Tuesday, May 8, 2018

cannoli-cake-with-cannoli-cream-frosting



  • 1 Box White Cake Mix, (Plus Ingredents Called For on the Box)
  • 14 Ounce Can Sweetened Condensed Milk, Divided
  • 1½ Cup Ricotta Cheese, Strained
  • 1½ Cup Mascarpone Cheese
  • 2 Teaspoons Vanilla Extract
  • 1 Cup Powdered Sugar
  • ½ Teaspoons Cinnamon
  • ½ Cup Mini Chocolate Chips
  • Additional Powdered Sugar, If Desired


How to Make It

  • Grease a 9x13 inch baking pan. Bake cake according to box directions. Cool completely.
  • Poke holes in the top of the cake. (I used a wooden spoon.)
  • Set aside ½ cup of the sweetened condensed milk.
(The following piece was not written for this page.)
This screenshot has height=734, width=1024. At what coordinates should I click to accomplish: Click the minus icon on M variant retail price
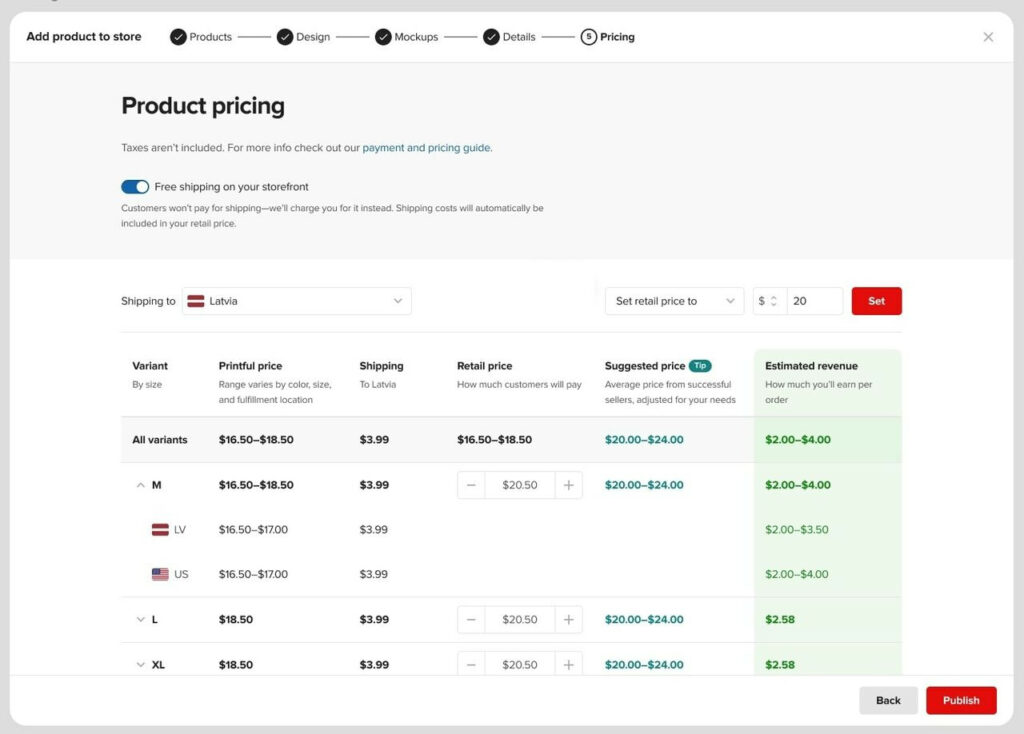(x=471, y=485)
Pour the rest over the top of the cake.
  • Cover and refrigerate for ~1 hour or until milk is absorbed.
  • In a large bowl combine ricotta cheese, mascarpone cheese, cinnamon, and vanilla extract. Mix under smooth.
  • Add powdered sugar a little at a time until just combined.
  • Mix in remaining sweetened condensed milk.
  • Spread frosting evenly over cake.
  • Sprinkle with mini chocolate chips and dust with additional powdered sugar if desired.
  • Refrigerate for 2-3 hours before serving. Store in the refrigerator.